Director Oh Tae-suk and writer(Lee Eunkyung) © Lee Ganghyuk

▲ Director Oh Tae-suk and writer(Lee Eunkyung) © Lee Ganghyuk

Your directing philosophy has been widely described as an effort to “rediscover traditional drama and embrace it for the modern era.” It would seem that your consistent aim, in your earlier absurdist dramas as well as in your adoption of traditional theater, has been to challenge convention. What do you make of this general assessment

When we staged Romeo and Juliet at the Barbican Centre in England, the response was so enthusiastic that the tickets sold out three weeks before the show, and reviews were printed in the dailies Londoners read on the Tube. When we did The Tempest at the Edinburgh International Festival, after the three days, we could really feel the intensity of the response. We performed “their” play wearing our clothes, in our rhythms and movements, but the audience gave us a standing ovation. They must have felt like they were watching a bygone form of performance, the sort that might have been staged long ago at the Globe Theatre. The audience members seemed to appreciate greatly that our production was one that restored to them their role, that involved them in its making. I guess this could be called challenging convention—the fact that we took things that customarily take place on stage and left them to the audience to do.

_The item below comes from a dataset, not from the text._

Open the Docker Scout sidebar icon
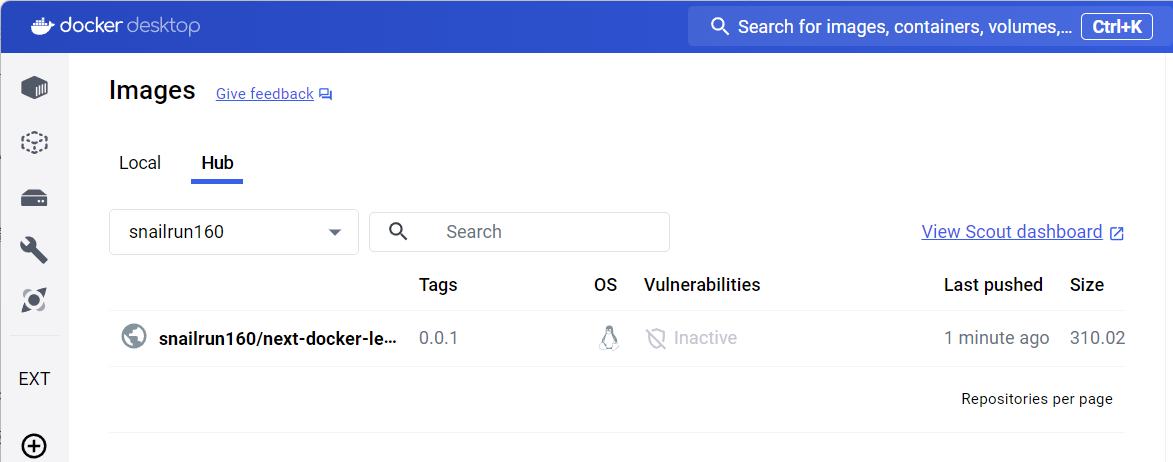 click(34, 299)
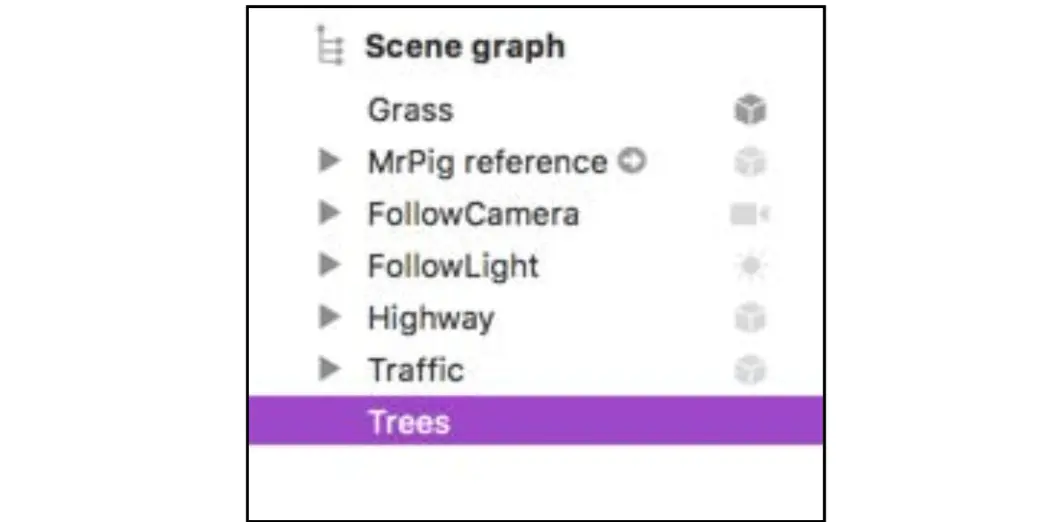Click the camera icon beside FollowCamera
Screen dimensions: 1058x522
749,214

I read in one of your past interviews that you came to a new understanding of the importance of the audience during your time abroad in the United States, where, with funding from the Korean Culture and Arts Foundation (today Arts Council Korea), you learned about contemporary American drama and wrote and produced Chunpungui cheo. You’re someone who has made various attempts to discover what makes Korean theater distinct. What compelled you to start searching within Korea’s tradition?  

Drama is about creating visual performances that make people think. Drama in its earliest form was not so different in East and West. When productions moved indoors, the role of the audience was dramatically reduced. The act of watching such performances involves leaps of the mind, an entering into the unexpected and the spontaneous, a filling in of the spaces in between. Excessive accommodating and problems with venue structure have made the audience passive. Yet a play is only complete with the participation of those watching. In trying to find ways to recreate the original framework of theater for the audience, I found myself paying attention to traditional drama, which has a more open quality.  

You’ve demonstrated a profound interest in the Korean language, bringing regional dialects to life on stage well as establishing unique methods of acting, such as having actors speak in the style of traditional plays, or having them look directly at the audience, or perform barefoot. What motivated such experimentation?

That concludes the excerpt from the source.